# Tell me what you think about this



## painterswife (Jun 7, 2004)

http://www.marathonengine.com/Cogeneration.html


----------



## OntarioMan (Feb 11, 2007)

http://www.nytimes.com/2007/01/06/b...japanfuel.html?pagewanted=1&_r=2&ref=business


----------



## ET1 SS (Oct 22, 2005)

Rather like a shipboard unit, that we have been using at sea.

Provide mechanical power to the screw, make electricity, distill fresh water, make hot water.


----------



## MELOC (Sep 26, 2005)

can someone translate those numbers in to layman's term for me...please, lol.


----------



## georgec (Jul 9, 2007)

It is a Natural Gas Generator that uses the waste heat to heat the building, and provide hot water.


----------



## georgec (Jul 9, 2007)

It is a cool concept if you have to run a generator. You are maximizing the energy output by harnessing the head given off by the engine. With most engines this energy is wasted.


----------



## SolarGary (Sep 8, 2005)

Hi,

It seems like an interesting idea, and less polluting than grid generated electricity.

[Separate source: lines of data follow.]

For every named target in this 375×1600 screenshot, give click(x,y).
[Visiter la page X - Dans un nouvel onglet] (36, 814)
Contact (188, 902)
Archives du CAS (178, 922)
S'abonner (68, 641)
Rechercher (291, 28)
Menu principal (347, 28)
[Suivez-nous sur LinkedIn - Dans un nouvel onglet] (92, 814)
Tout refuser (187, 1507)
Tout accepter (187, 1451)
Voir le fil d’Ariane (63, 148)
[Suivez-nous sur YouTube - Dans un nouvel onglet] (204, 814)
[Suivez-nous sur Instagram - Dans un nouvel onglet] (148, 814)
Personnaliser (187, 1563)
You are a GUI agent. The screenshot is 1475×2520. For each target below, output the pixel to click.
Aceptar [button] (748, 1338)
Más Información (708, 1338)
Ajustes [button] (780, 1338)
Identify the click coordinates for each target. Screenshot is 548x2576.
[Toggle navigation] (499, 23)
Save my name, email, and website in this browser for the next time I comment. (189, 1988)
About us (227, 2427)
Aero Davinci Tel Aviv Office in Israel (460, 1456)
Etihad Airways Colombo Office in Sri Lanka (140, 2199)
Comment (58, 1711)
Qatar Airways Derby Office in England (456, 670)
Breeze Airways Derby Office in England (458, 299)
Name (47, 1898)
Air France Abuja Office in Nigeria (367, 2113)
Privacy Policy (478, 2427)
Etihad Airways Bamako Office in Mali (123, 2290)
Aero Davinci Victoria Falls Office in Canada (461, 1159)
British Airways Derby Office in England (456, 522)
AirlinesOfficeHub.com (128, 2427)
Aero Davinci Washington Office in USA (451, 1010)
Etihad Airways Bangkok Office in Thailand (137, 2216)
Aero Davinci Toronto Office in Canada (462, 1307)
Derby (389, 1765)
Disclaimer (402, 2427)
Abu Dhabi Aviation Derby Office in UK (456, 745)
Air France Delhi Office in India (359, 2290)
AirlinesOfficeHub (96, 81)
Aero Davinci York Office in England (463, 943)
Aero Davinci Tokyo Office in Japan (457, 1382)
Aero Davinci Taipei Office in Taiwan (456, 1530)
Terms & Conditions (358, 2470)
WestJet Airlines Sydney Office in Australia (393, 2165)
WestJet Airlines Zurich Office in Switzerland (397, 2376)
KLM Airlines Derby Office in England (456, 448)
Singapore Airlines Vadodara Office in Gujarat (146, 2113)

There are some links to more info on these things here:
http://www.builditsolar.com/Experimental/experimental.htm
search down for "Honda Micro CHP"

One of the links estimated the price at 13K to 20K dollars installed -- so not cheap.

It seems like it might generate more heat than you can make effective use of in the summer? About 70% of the NG energy is coming out as heat and 30% as electricity. If you use 20KWH a day of electricity, you are going to get 47KWH or 160KBTU of heat whether you need it or not. This is several times what you would need just to heat water for the house.

I wonder what the long term maintenance would be like?

Gary


----------



## pancho (Oct 23, 2006)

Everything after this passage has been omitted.